Once the line containing "This screenshot has width=971, height=583." is reached, copy it and every line after it exactly, to the end of the material, without pictures.

________________________________________

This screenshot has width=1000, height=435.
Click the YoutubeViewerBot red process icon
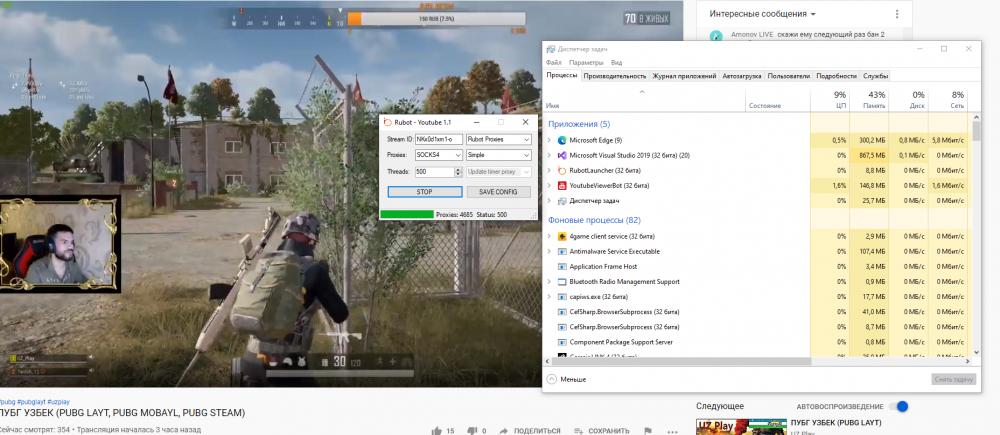(562, 186)
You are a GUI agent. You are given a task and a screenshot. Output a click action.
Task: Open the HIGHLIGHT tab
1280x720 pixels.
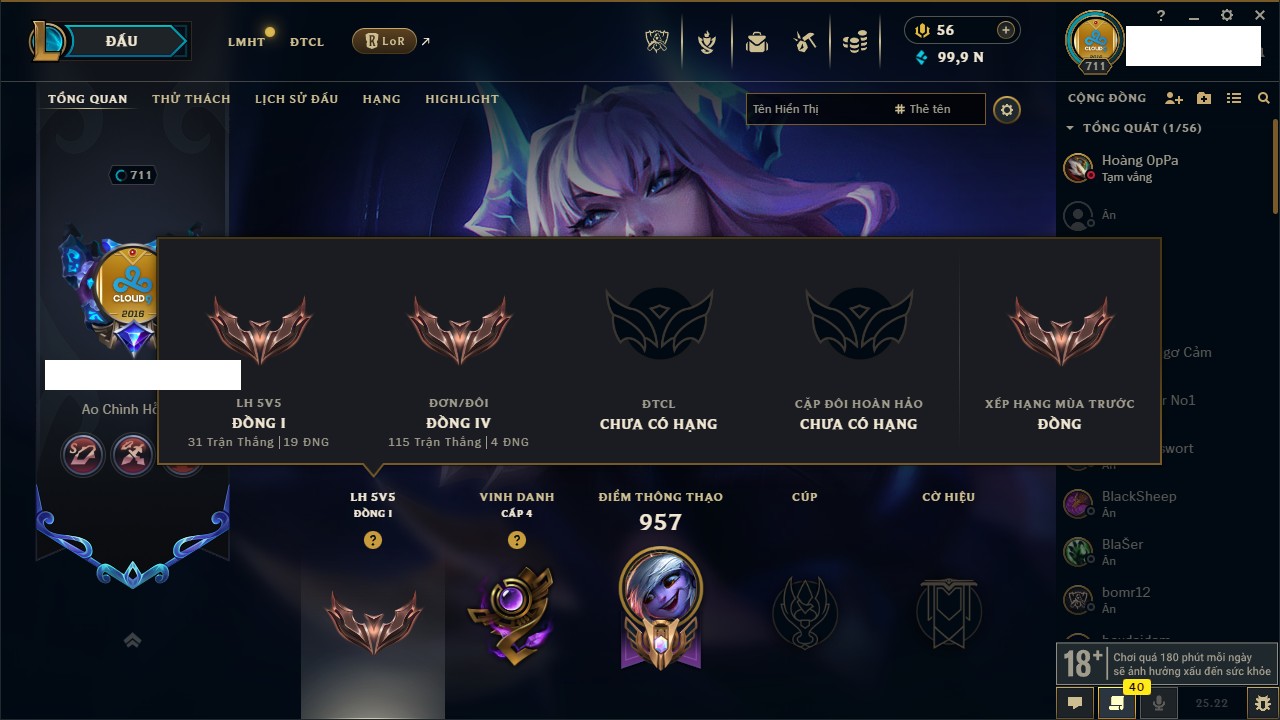click(x=462, y=99)
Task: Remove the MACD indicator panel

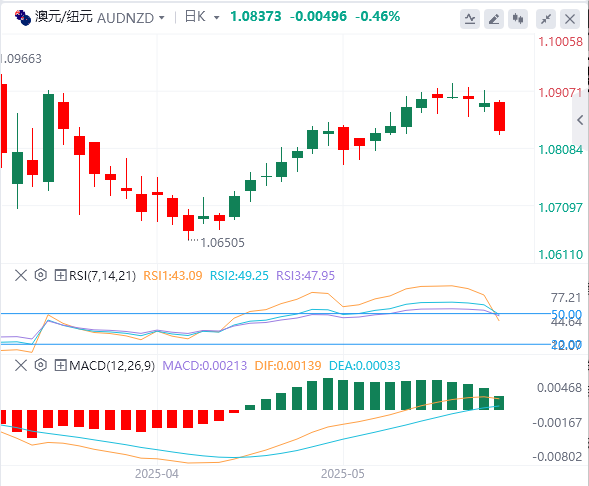Action: [21, 365]
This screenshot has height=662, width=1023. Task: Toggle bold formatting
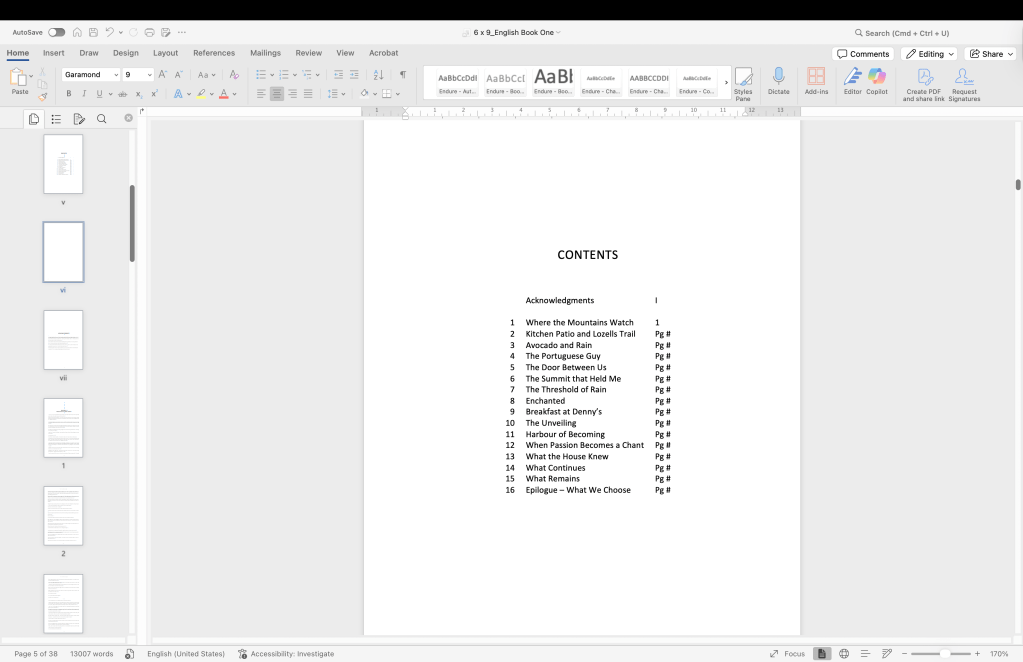pyautogui.click(x=69, y=94)
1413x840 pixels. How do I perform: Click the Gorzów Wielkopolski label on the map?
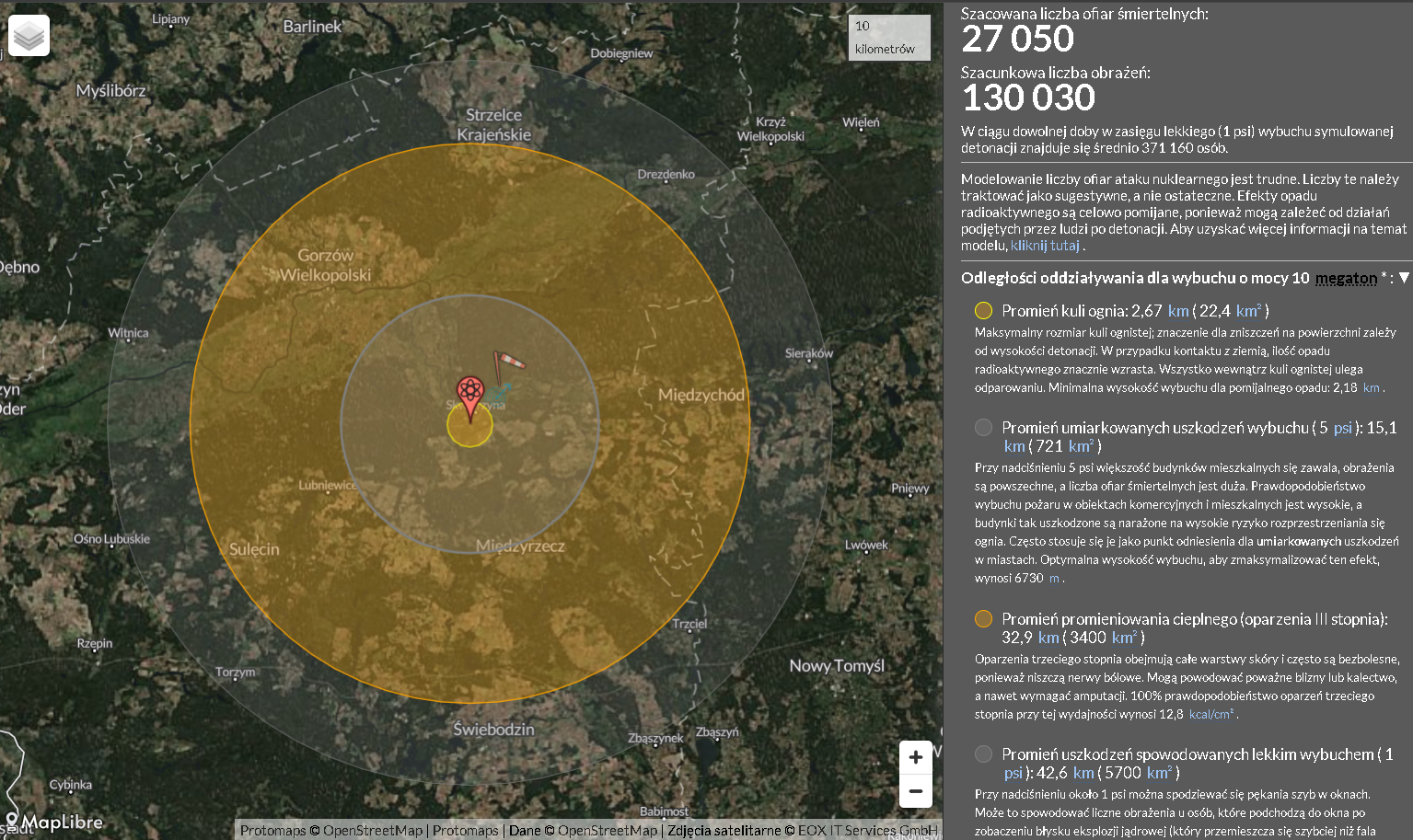pyautogui.click(x=325, y=265)
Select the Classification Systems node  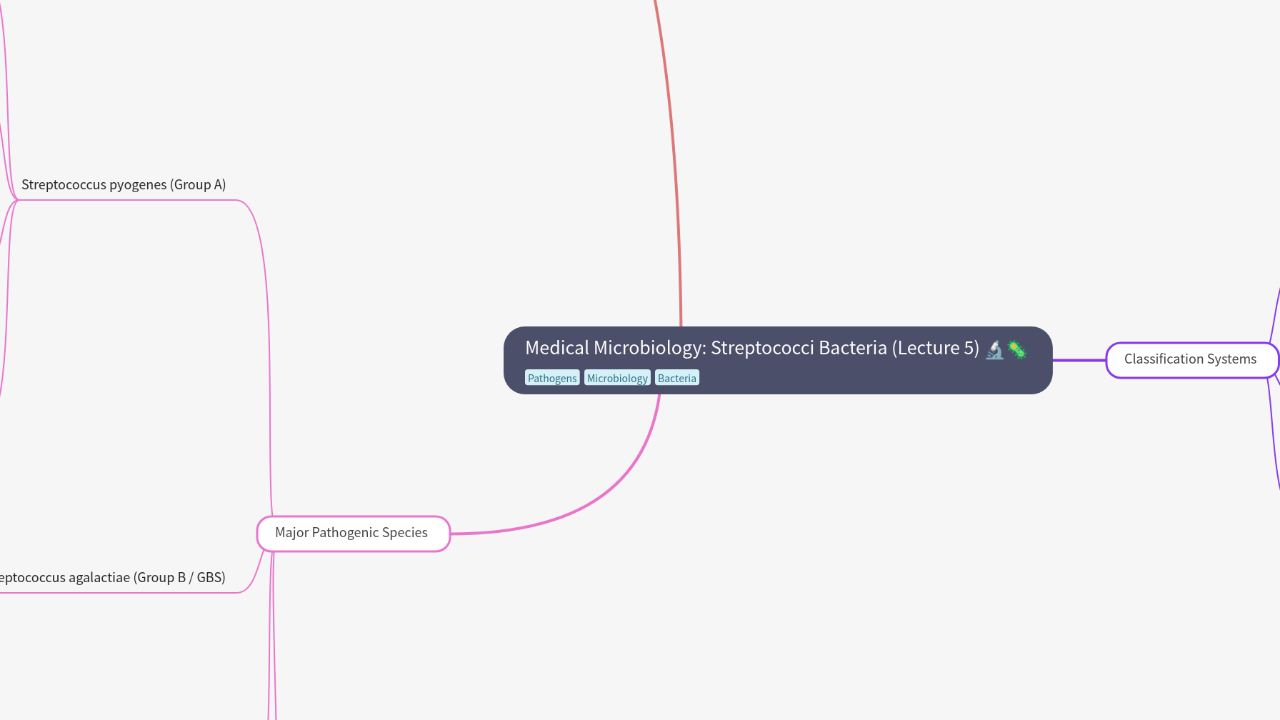point(1191,359)
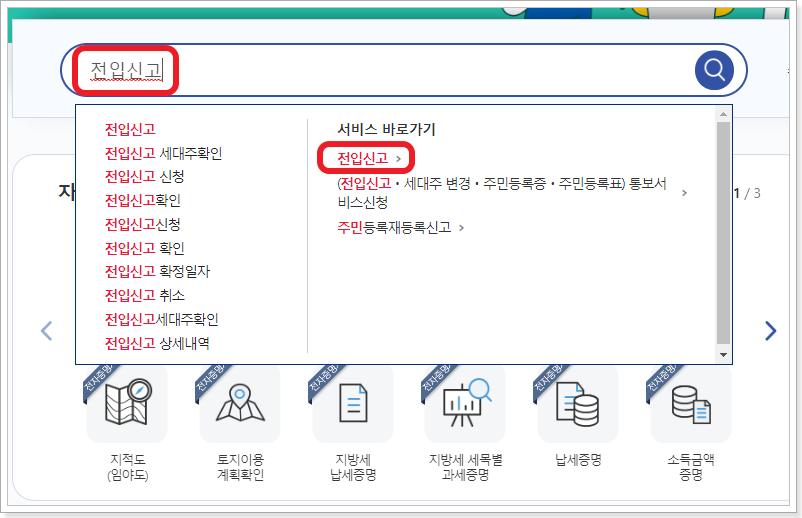This screenshot has width=802, height=518.
Task: Open the 지적도(임야도) map icon
Action: point(126,405)
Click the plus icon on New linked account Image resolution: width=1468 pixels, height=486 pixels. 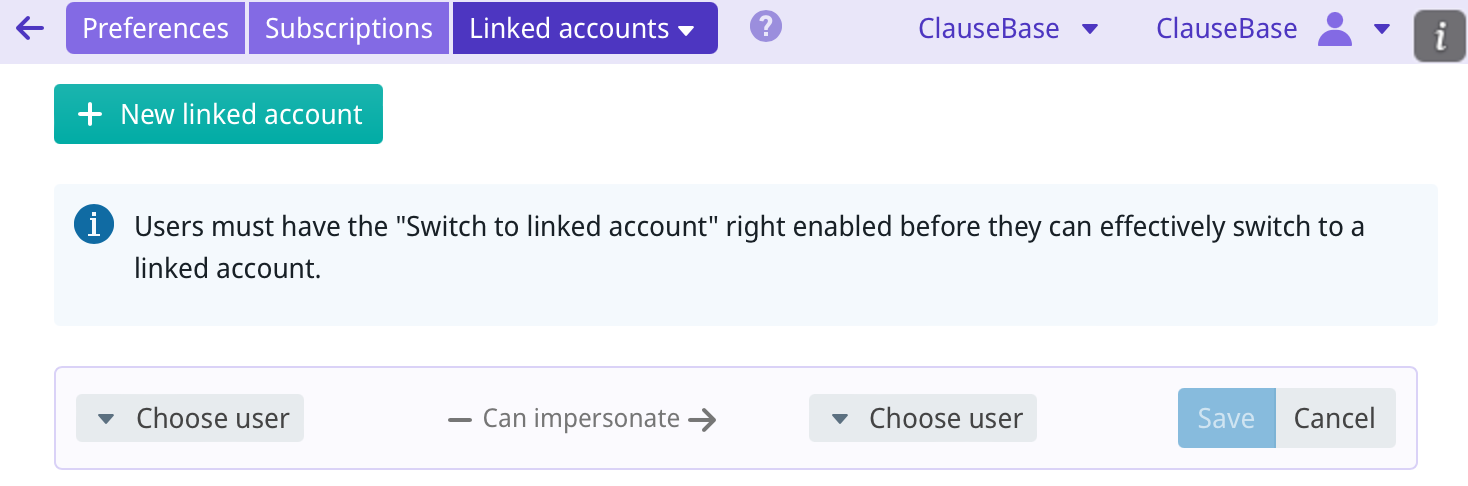pos(90,114)
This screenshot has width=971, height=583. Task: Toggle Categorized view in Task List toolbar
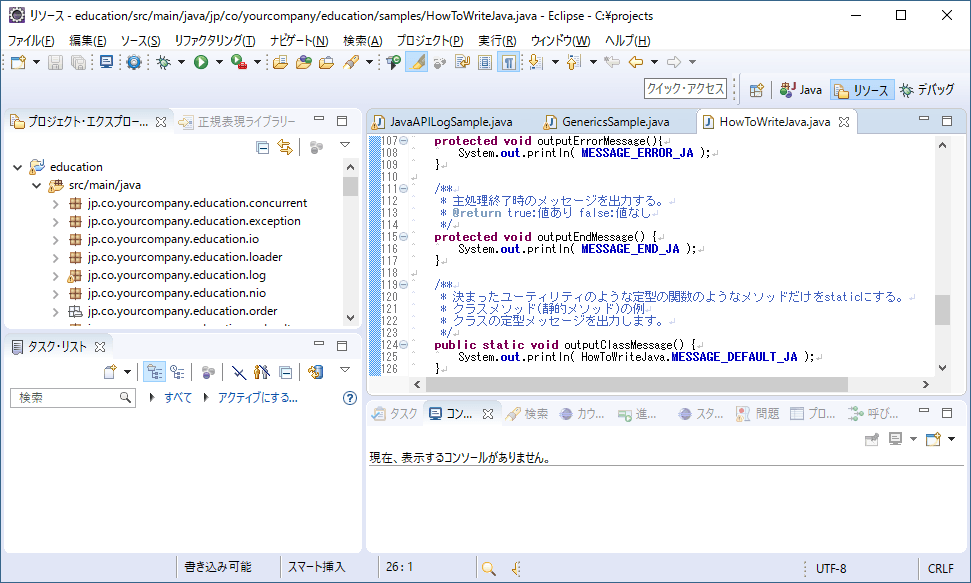pos(155,372)
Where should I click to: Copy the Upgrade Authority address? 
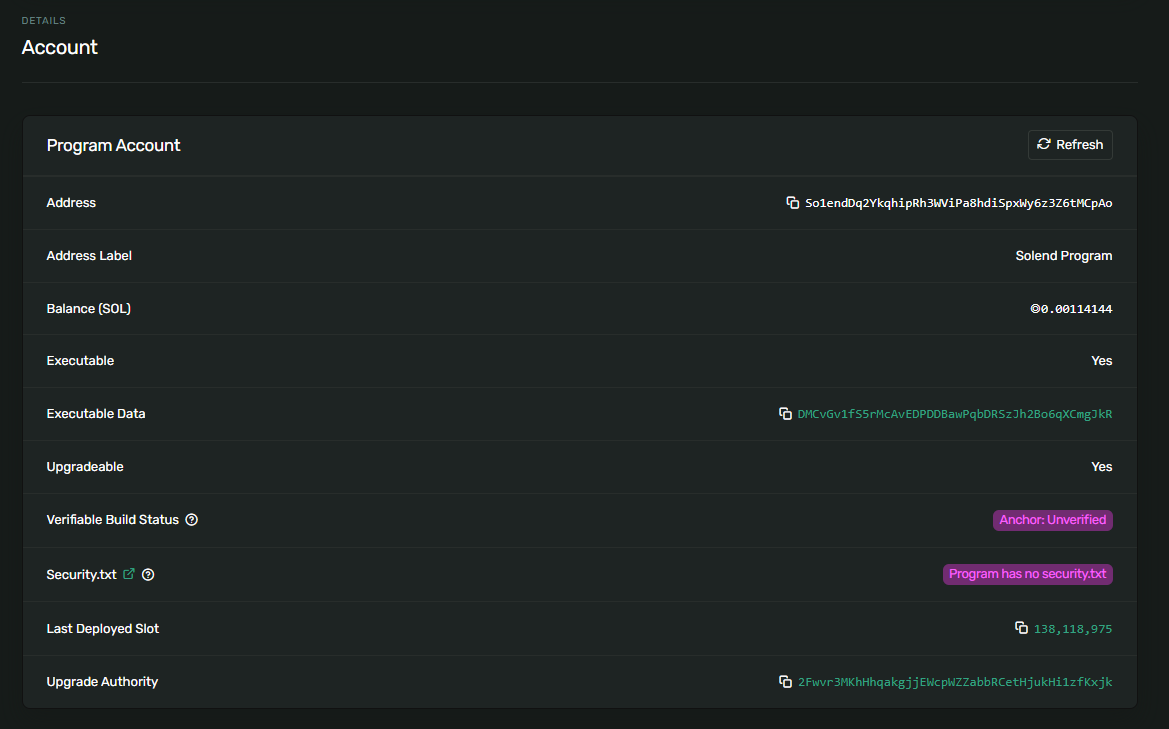coord(786,682)
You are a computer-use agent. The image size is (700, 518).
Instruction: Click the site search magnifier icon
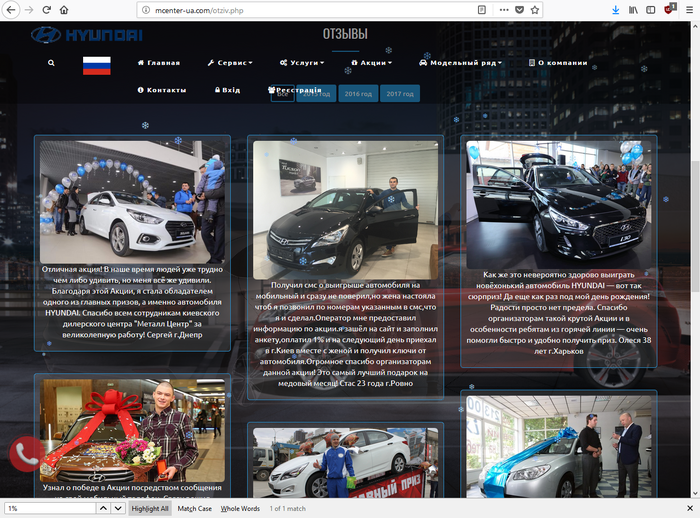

________________________________________

■ Solution for this exercise:
This screenshot has width=971, height=583. Task: Toggle Categorized view in Task List toolbar
pos(155,372)
Where should I click to: Copy the Upgrade Authority address? 
coord(786,682)
You are a computer-use agent. The image size is (700, 518).
Instruction: Click the site search magnifier icon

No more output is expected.